Transparência Internacional critica prisão de Bolsonaro

Entidade vê fundamentos frágeis na decisão de Moraes e alerta para riscos ao Estado de Direito


A Transparência Internacional Brasil divulgou, nesta terça-feira (5), uma nota em que expressa preocupação com a prisão domiciliar imposta ao ex-presidente Jair Bolsonaro (PL) pelo ministro Alexandre de Moraes, do Supremo Tribunal Federal (STF). A entidade questiona os fundamentos jurídicos da medida e aponta sinais de possível silenciamento político.

Para a organização, a ordem de prisão se baseia em “fundamentos jurídicos frágeis” e representa um risco à normalidade democrática. “A prisão domiciliar decretada com base em fundamentos jurídicos frágeis, especialmente por suposta violação de proibição genérica de comunicação, é preocupante e parece configurar tentativa de silenciamento incompatível com o Estado de Direito”, diz o comunicado.

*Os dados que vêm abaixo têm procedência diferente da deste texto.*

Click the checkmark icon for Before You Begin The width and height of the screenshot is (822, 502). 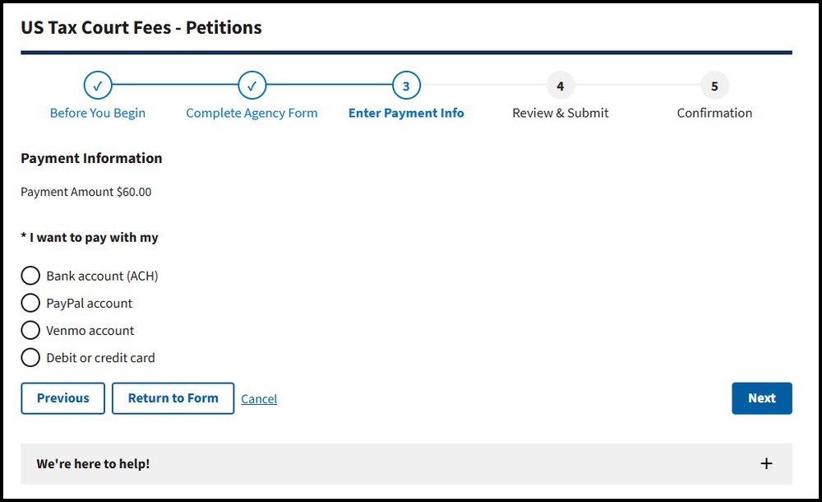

Embora a Transparência defenda que Bolsonaro e outros envolvidos em corrupção e ataques à democracia sejam julgados, ressalta que o processo deve ocorrer com absoluto respeito às garantias constitucionais. A entidade lembrou que, durante o governo Bolsonaro, denunciou práticas como rachadinhas, lavagem de dinheiro e desmonte de mecanismos anticorrupção.

A nota também reconhece o papel do STF ao resistir a ataques institucionais promovidos pelo ex-presidente, mas faz um alerta: o empoderamento emergencial da Corte não pode se transformar em prática recorrente. “O momento exige autocontenção institucional e compromisso com a normalidade democrática”, afirma.

Segundo a Transparência Internacional, a continuidade de medidas excepcionais, somada a decisões que favorecem a impunidade em grandes esquemas de corrupção e a condutas eticamente questionáveis por parte de ministros, compromete a legitimidade pública do STF.

A entidade conclui dizendo que essa legitimidade é o “principal ativo” do Supremo para resistir aos ataques políticos que ainda enfrenta no cenário nacional e, agora, também internacional, após críticas públicas do governo dos Estados Unidos à prisão de Bolsonaro.